Kentucky Residents: The Attorney General can be contacted at Office of the Attorney General of Kentucky, 700 Capitol Avenue, Suite 118 Frankfort, Kentucky 40601, www.ag.ky.gov, Telephone: +1 (502) 696-5300.

Maryland Residents: The Attorney General can be contacted at Office of Attorney General, 200 St. Paul Place, Baltimore, MD 21202; +1 (888) 743-0023; or www.marylandattorneygeneral.gov.

Massachusetts Residents: Under Massachusetts law, you have the right to obtain any police report filed in connection to the incident. If you are the victim of identity theft, you also have the right to file a police report and obtain a copy of it.

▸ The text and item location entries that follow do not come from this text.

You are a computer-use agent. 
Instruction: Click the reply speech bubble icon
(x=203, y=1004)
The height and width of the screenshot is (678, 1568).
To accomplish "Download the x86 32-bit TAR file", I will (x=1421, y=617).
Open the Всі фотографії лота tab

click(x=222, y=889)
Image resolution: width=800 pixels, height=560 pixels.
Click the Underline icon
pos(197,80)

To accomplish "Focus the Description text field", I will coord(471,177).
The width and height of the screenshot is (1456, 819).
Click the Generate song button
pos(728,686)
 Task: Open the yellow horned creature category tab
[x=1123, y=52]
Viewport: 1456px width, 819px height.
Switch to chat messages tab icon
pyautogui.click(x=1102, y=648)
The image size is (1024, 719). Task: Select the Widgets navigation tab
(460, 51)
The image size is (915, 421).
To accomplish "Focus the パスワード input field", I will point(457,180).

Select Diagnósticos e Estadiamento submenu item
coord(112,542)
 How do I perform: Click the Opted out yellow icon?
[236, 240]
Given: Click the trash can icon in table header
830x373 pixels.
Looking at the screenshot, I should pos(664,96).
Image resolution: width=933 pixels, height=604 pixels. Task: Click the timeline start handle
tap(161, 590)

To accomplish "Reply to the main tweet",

North Carolina Residents: The Attorney General can be contacted at 9001 Mail Service Center, Raleigh, NC 27699-9001; +1 (919) 716-6400; or www.ncdoj.gov.

New Mexico Residents: You have rights under the federal Fair Credit Reporting Act (FCRA), which governs the collection and use of information pertaining to you by consumer reporting agencies. For more information about your rights under the FCRA, please visit www.consumer.ftc.gov/articles/pdf-0096-fair-credit-reporting-act.pdf or www.ftc.gov.

Oregon Residents: The Attorney General can be contacted at Oregon Department of Justice, 1162 Court Street NE, Salem, OR 97301-4096, +1 (877) 877-9332 (toll-free in Oregon), +1 (503) 378-4400, or www.doj.state.or.us.

Rhode Island Residents: The Attorney General can be contacted at 150 South Main Street, Providence, RI 02903; +1 (401) 274-4400; or www.riag.ri.gov. You may also file a police report by contacting local or state law enforcement agencies.

Appendix E – Information for Those Residing in Other Locations

ADDITIONAL INFORMATION

To protect against possible fraud, identity theft or other financial loss, you should always remain vigilant, review your account statements and monitor your credit reports. Provided below is information about steps you can take to place a fraud alert or security freeze and check your credit report (where it is available). If you believe you are a victim of fraud or identity theft, you should contact your local law enforcement agency and bank. Please know that contacting us will not expedite any remediation of suspicious activity.

Additionally, you can consult Europol’s tips and advice on identity theft prevention here: https://www.europol.europa.eu/activities-services/public-awareness-and-prevention-guides/tips-and-advice-to-prevent-identity-theft-happening-to-you.

INFORMATION ON OBTAINING A CREDIT REPORT

In some European countries, residents are entitled to view their credit status. For example, in the UK residents can contact either Experian or Equifax to obtain a copy of their credit report, and in Germany residents can contact SCHUFA. Please check whether credit reports are maintained in your jurisdiction and consider whether it would be helpful for you to obtain and review your credit report. 

INFORMATION ON IMPLEMENTING A FRAUD ALERT

You may also be able to place a fraud alert on your credit report or with your bank. A fraud alert indicates to anyone requesting your credit file that you suspect you are a possible victim of fraud. A fraud alert does not generally affect your ability to get a loan or credit. Instead, it alerts a business that your personal information might have been compromised and requires that business to verify your identity before issuing you credit. Although this may cause some short delay if you are the one applying for the credit, it might protect against someone else obtaining credit in your name.